Russie : «Il ne faut pas mélanger sport et politique»

Avec cet argument, des fédérations comme la FIFA se remplissent les poches. Maintenant, l'UE se penche sur le sujet.

Joseph Blatter, l'omnipuissant patron de la FIFA, mélange volontiers sport et politique, à condition que cela rapporte de gros sous. Foto: Government of Thailand / Wikimedia Commons / CC-BY-SA 2.0

(WB) – Joseph Blatter, l’omnipuissant patron de la plus puissante fédération sportive du monde, doit avoir des sueurs froides ces jours-ci. Car après avoir insisté qu’il maintient l’organisation de la Coupe du Monde 2018 en Russie, la politique européenne commence à s’intéresser de près à la question. Idem pour l’organisation d’une course de Formule 1 au mois d’Octobre à Sotchi. Les grandes fédérations sportives acceptent de cautionner la Russie qui mène actuellement une guerre en Ukraine, en contre-partie de pétrodollars russes en provenance de Gazprom. Pour pouvoir gagner des milliards, le sport fait donc de la politique. Une politique cynique et irrspectueuse vis-à-vis de toutes les victimes de cette guerre.

Blatter qui dirige sa fédération comme si elle lui appartenait, estime que «[des boycotts] n’ont jamais apporté quoi que ce soit». Point, à la ligne, fin de la discussion. Mais à 78 ans, on peut se tromper. Le soutien que le monde sportif a apporté dans le passé, à des dictateurs comme Adolf Hitler, a contribué à la propagande de ces dictateurs, renforçant leur perception auprès de leur propre population et ce soutien a toujours été hautement politique.

Ainsi, l’argument «il ne faut pas mélanger sport et politique» a été invalidé depuis longtemps par le monde sportif. Investir des milliards d’euros dans un spectacle servant à nourrir la propagande de dictateurs, c’est non seulement politique, mais constitue une prise de position claire en faveur de ceux qu’on ne devrait pas soutenir. Car en maintenant ces manifestations sportives en Russie, le monde sportif rassure la population russe quant à son leader. «Si le monde organise ces manifestations chez nous, c’est que le monde adhère majoritairement à notre cause» – voilà le contenu de la propagande en amont, pendant et en aval de ces manifestations.

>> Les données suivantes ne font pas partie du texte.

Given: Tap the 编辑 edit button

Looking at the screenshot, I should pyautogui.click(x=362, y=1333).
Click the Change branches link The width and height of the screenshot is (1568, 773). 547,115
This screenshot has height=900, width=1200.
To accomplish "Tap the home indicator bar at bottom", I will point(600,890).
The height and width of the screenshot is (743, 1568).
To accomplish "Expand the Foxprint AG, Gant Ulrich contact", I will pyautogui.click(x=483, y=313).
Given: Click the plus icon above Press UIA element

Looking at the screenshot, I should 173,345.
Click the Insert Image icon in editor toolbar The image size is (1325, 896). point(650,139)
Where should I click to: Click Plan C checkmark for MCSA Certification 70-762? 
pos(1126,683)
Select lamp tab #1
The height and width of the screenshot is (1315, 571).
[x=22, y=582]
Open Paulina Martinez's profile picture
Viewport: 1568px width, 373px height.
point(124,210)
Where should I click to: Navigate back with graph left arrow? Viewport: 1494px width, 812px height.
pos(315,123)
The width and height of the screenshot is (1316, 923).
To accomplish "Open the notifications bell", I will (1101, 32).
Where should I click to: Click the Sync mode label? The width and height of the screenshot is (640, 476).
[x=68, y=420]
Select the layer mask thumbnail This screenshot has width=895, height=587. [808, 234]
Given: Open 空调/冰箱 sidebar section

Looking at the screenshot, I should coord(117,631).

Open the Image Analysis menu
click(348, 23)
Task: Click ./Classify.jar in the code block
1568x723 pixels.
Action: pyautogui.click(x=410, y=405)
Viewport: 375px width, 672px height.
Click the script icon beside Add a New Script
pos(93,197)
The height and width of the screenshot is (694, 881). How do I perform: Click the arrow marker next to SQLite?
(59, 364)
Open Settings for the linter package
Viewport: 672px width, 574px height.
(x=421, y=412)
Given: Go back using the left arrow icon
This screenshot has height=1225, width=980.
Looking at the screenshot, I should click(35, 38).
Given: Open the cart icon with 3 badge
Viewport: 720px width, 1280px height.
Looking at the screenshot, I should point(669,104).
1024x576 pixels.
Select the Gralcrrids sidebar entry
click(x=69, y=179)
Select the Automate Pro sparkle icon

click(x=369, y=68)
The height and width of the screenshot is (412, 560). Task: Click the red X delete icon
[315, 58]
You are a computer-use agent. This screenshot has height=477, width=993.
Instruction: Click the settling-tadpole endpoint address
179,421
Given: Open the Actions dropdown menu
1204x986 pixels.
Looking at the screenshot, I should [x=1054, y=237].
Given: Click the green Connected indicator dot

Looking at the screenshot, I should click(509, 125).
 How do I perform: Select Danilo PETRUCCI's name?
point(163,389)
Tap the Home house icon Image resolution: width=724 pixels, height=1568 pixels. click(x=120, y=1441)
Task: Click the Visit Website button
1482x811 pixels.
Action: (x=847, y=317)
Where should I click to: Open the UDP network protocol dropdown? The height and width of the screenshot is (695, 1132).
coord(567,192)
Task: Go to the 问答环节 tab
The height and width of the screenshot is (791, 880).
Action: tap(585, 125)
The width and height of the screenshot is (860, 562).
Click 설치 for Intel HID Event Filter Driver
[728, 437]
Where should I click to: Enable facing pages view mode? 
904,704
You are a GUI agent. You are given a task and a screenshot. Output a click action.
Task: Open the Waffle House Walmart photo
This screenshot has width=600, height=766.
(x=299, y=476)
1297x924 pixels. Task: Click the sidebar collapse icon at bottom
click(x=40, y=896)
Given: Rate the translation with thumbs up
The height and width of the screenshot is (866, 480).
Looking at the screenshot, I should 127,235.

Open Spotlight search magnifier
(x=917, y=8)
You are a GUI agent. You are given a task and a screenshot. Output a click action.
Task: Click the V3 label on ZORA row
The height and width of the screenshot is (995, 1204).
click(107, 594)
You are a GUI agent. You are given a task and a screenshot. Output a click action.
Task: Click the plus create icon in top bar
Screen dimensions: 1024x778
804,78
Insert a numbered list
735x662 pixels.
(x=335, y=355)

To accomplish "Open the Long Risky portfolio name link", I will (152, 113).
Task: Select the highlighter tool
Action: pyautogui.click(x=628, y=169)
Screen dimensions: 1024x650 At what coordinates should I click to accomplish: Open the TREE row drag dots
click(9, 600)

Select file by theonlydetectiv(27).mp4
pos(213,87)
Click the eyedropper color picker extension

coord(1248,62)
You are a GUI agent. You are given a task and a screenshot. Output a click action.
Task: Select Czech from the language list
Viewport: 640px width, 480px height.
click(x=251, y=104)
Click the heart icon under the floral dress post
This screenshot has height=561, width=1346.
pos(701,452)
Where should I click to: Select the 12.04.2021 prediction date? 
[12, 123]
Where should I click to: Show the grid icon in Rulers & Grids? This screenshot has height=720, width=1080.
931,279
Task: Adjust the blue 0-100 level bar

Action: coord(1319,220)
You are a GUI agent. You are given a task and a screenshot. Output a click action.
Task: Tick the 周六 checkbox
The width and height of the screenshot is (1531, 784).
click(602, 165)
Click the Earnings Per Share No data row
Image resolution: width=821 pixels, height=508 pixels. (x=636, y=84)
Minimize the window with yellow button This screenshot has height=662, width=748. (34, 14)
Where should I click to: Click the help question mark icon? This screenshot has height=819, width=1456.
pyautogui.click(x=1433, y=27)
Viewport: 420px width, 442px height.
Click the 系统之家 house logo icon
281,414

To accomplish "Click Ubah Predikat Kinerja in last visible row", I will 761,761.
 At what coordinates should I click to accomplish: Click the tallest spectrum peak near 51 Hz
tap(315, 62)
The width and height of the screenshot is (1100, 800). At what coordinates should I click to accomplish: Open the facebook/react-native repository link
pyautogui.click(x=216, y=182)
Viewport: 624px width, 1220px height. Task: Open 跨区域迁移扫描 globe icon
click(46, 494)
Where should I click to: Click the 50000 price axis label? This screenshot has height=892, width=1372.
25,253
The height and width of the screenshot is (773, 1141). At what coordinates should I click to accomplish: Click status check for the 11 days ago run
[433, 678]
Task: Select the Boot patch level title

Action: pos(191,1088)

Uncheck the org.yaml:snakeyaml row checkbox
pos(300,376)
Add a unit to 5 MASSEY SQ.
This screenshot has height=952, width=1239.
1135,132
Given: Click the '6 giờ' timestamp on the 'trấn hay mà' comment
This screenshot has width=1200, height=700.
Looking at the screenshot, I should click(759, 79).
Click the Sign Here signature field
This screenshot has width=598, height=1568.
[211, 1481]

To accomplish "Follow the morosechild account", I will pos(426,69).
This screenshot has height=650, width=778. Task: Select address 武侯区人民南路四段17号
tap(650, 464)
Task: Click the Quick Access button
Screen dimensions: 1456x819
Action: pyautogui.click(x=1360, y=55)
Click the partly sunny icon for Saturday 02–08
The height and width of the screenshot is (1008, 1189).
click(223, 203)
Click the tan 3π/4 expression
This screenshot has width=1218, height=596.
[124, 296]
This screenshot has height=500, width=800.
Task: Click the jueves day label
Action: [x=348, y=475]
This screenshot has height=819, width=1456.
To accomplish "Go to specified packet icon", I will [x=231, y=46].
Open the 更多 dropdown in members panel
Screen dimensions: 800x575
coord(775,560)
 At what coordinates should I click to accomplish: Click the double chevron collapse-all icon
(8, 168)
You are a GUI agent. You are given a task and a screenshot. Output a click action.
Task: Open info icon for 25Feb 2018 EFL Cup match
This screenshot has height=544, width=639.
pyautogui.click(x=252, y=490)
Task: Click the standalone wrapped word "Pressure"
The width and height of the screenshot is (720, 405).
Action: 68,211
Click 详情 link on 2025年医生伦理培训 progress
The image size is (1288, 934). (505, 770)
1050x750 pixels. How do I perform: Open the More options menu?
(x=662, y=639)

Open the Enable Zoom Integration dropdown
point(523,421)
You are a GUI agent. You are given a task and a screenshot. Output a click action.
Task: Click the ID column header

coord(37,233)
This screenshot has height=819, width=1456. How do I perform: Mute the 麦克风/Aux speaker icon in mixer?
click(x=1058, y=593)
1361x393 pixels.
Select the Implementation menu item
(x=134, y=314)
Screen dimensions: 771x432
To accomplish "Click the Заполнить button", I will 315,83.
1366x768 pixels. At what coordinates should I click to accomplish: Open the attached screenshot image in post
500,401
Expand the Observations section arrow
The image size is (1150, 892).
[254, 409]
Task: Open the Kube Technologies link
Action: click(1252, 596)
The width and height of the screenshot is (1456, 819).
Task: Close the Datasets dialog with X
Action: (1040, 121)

Et cela ira jusqu’où ? En 1936, lors des Jeux Olympiques à Berlin, des sportifs de différents pays avaient eu la délicatesse de saluer le Führer avec le salut nazi. Ce qui était censé être un geste poli, était transformé par la propagande nazi en une sorte d’adhésion de ces pays aux idées des Nazis, et du coup, les Allemands avaient l’impression que le monde entier se trouvait de leur côté – favorisant ainsi une évolution vers la catastrophe.

Et maintenant, on veut refaire la même chose en Russie ? Est-ce que les Jeux Olympiques d’Hiver à Sotchi n’ont pas apporté la preuve que l’organisation de telles manifestations en Russie n’arrange rien, au contraire ? Et si le monde sportif doit déjà agir de manière aussi politique, est-ce vraiment nécessaire de soutenir des régimes comme la Russie ?

Pourquoi, pour une fois, ne pas soutenir les plus faibles, au lieu de se faire acheter par les dictateurs ? Ou il faut être conséquent et organiser les prochaines JO d’Hiver en Syrie chez Assad, la Coupe d’Europe de football dans la bande de Gaza et les Championnats du Monde d’athlétisme dans le nord de l’Irak ? Monsieur FIFA y trouvera certainement quelqu’un qui lui glissera une malette remplie de billets de banque sous la table pour faire passer un tel candidat.

L’UE a la possibilité d’intervenir au plus haut niveau – et si les fédérations sportives estiment que cela ne concerne pas la politique, qu’on leur coupe alors les subventions publiques. Aucun euro ne devrait être injecté dans des fédérations qui font de la politique, surtout pas dans celles qui soutiennent ouvertement ceux qui ont déclaré la guerre à l’Europe.

Et franchement, il est grand temps que Joseph Blatter soit éjecté de la FIFA – l’homme est en train de salir toutes les valeurs qui sont attachées au sport. A 78 ans, Blatter aura causé suffisamment de dégâts – il ne faut pas prolonger son mandat. L’UE a le pouvoir politique d’empêcher le monde sportif de continuer à soutenir des gens comme Poutine. Si le monde sportif ne comprend pas qu’il ne faut pas faire de la politique, il faudra lui apprendre qu’il ne se situe pas, avec ses intérêts purement financières, au-dessus des intérêts des états. Par exemple par une décision politique de l’UE interdisant aux pays qualifiés pendant cette Coupe du Monde, de se rendre en Russie. Histoire d’aider la FIFA (ou la Formule 1) à ne pas mélanger sport et politique.